Aturan turunan UU IKN harus selesai dalam waktu dua bulan sejak UU IKN diundangkan pada 15 Februari 2022. Anggota Ombudsman RI, Robert Na Endi Jaweng, berharap pemerintah tertib hukum.
”Kepala Otorita dan Wakil Otorita ini harus bekerja berdasarkan kerangka aturan yang ada. Tentu ada sebagian yang sudah bisa dirujuk pada UU IKN, tetapi sebagian besar masih menunggu perpres (peraturan presiden) dan PP (peraturan pemerintah),” kata Endi saat dihubungi di Jakarta, Jumat (11/3/2022).
Ia menegaskan, regulasi terkait dengan kewenangan Otorita IKN baru ada di rancangan PP yang tengah disusun oleh Kementerian Dalam Negeri. Karena itu, pemerintah diharapkan bekerja cepat dalam menyusun aturan turunan UU IKN, tetapi tidak dengan terburu-buru. Pemerintah diharapkan melibatkan publik dalam menyusun aturan turunan tersebut. Hal itu penting untuk mencegah terjadinya maladministrasi dalam proses penyusunan kebijakan publik.
Menurut Endi, saat ini kepala dan wakil kepala Otorita IKN akan lebih banyak mempersiapkan operasional. Mereka baru bisa bekerja setelah aturan turunannya ada agar tidak disalahkan secara hukum.
Kompas sudah menanyakan perkembangan penyusunan Rancangan PP Kewenangan Khusus Otorita IKN dalam Penyelenggaraan Pemerintahan Daerah Khusus kepada Direktur Jenderal Bina Administrasi Kewilayahan Kementerian Dalam Negeri Safrizal ZA, tetapi tidak direspons.
Ketua Tim Komunikasi IKN Sidik Pramono mengatakan, penunjukan Kepala Otorita IKN sudah sesuai dengan amanat UU IKN. Seusai pelantikan kepala dan wakil kepala Otorita IKN akan segera diselesaikan peraturan perundang-undangan yang merupakan turunan dari UU IKN.
Peneliti di Pusat Riset Politik Badan Riset dan Inovasi Nasional, Wasisto Raharjo Jati, mengatakan, belum adanya aturan turunan UU IKN bisa berimplikasi pada legitimasi dan otoritas dari kepala Otorita IKN.
”Idealnya UU IKN ada aturan teknisnya. Ada perpres atau PP. Kalau belum ada, tentu kewenangan kepala otorita bisa dipertanyakan secara hukum. Dasarnya dari mana?” kata Wasisto.
Di dalam UU IKN disebutkan bahwa kepala otorita ditunjuk presiden dan secara struktur setara dengan menteri.
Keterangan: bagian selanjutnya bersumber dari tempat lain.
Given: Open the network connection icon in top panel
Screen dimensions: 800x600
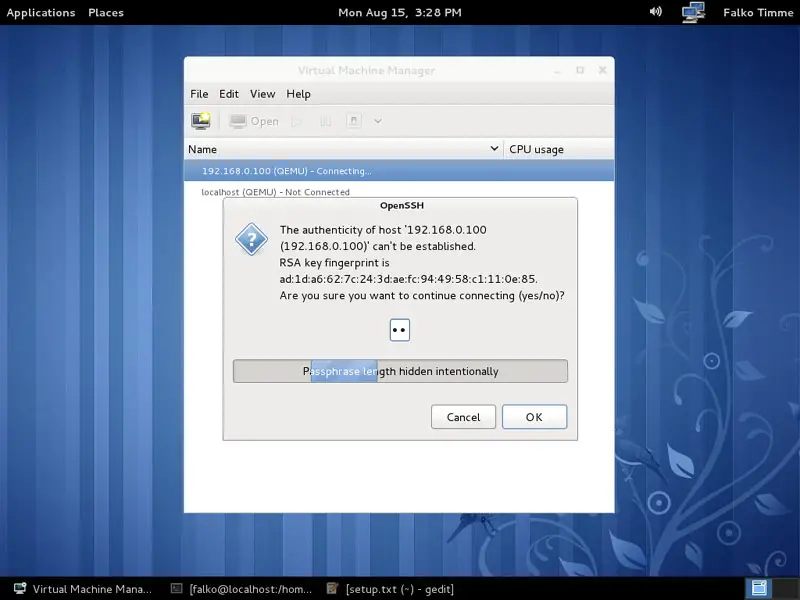Looking at the screenshot, I should [693, 12].
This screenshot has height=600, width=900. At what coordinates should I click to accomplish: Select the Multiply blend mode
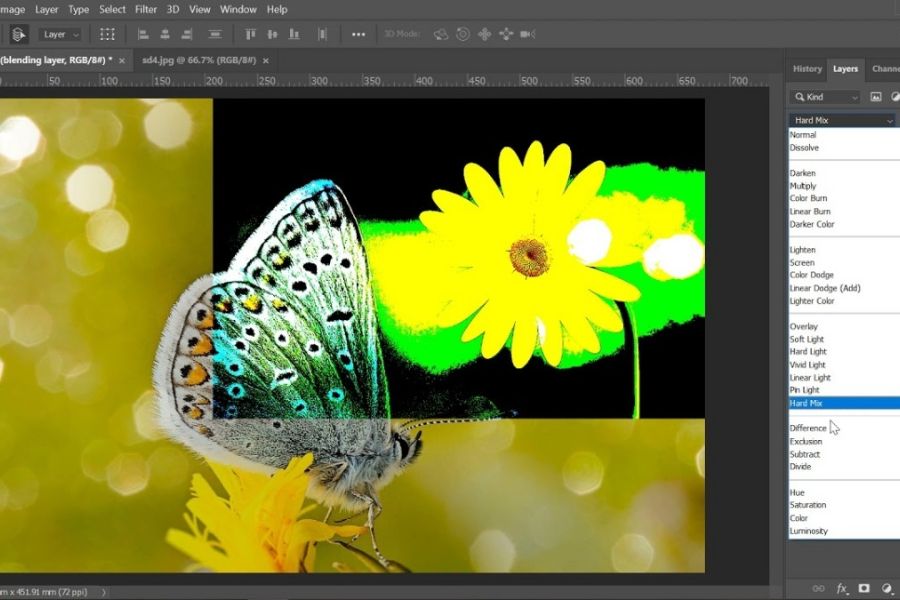803,186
Namun, belum jelas tugas pokok dan fungsinya. Selain itu, bentuk dari otorita juga belum jelas. Hal itu akan menimbulkan banyak pertanyaan dari publik dan bisa berbenturan dengan UU Pemerintah Daerah.
Menurut Wasisto, selain berdampak pada kewenangan struktural, belum adanya aturan turunan UU UKN juga akan berimplikasi pada politik. Kepala Otorita IKN akan menjadi seperti jabatan politis, bukan teknis. Sebab, mereka langsung ditunjuk tanpa aturan penjelas. Penunjukan ini bisa menjadi polemik baru.
Oleh karena itu, Presiden perlu membuat petunjuk pelaksanaan dan teknis yang berisi tentang kewenangan, struktur dan kedudukan kepala Otorita IKN dengan institusi lain di tingkat nasional dan daerah, serta limitasi jabatan kepala Otorita IKN. ”Juklak dan juknis itu bisa diatur lewat Perpres,” kata Wasisto.
Pengaturan lewat perpres akan lebih cepat daripada menunggu peraturan pemerintah yang memakan waktu lebih lama karena perlu dibahas bersama DPR. Meskipun demikian, peraturan pemerintah tersebut tetap dibutuhkan karena dari kekuatan hukum lebih tinggi dari keppres (keputusan presiden) atau perpres.
Pengawasan KPK
Komisi Pemberantasan Korupsi ikut mengawasi proses pembangunan IKN di Kalimantan Timur agar tidak terjadi korupsi. Wakil Ketua KPK Alexander Marwata mengatakan, KPK diminta untuk ikut mengawal program pembangunan IKN dari mulai persiapan hingga pembangunan infrastruktur. KPK sudah berkoordinasi dengan Menteri Perencanaan Pembangunan Nasional/Badan Perencanaan Pembangunan Nasional.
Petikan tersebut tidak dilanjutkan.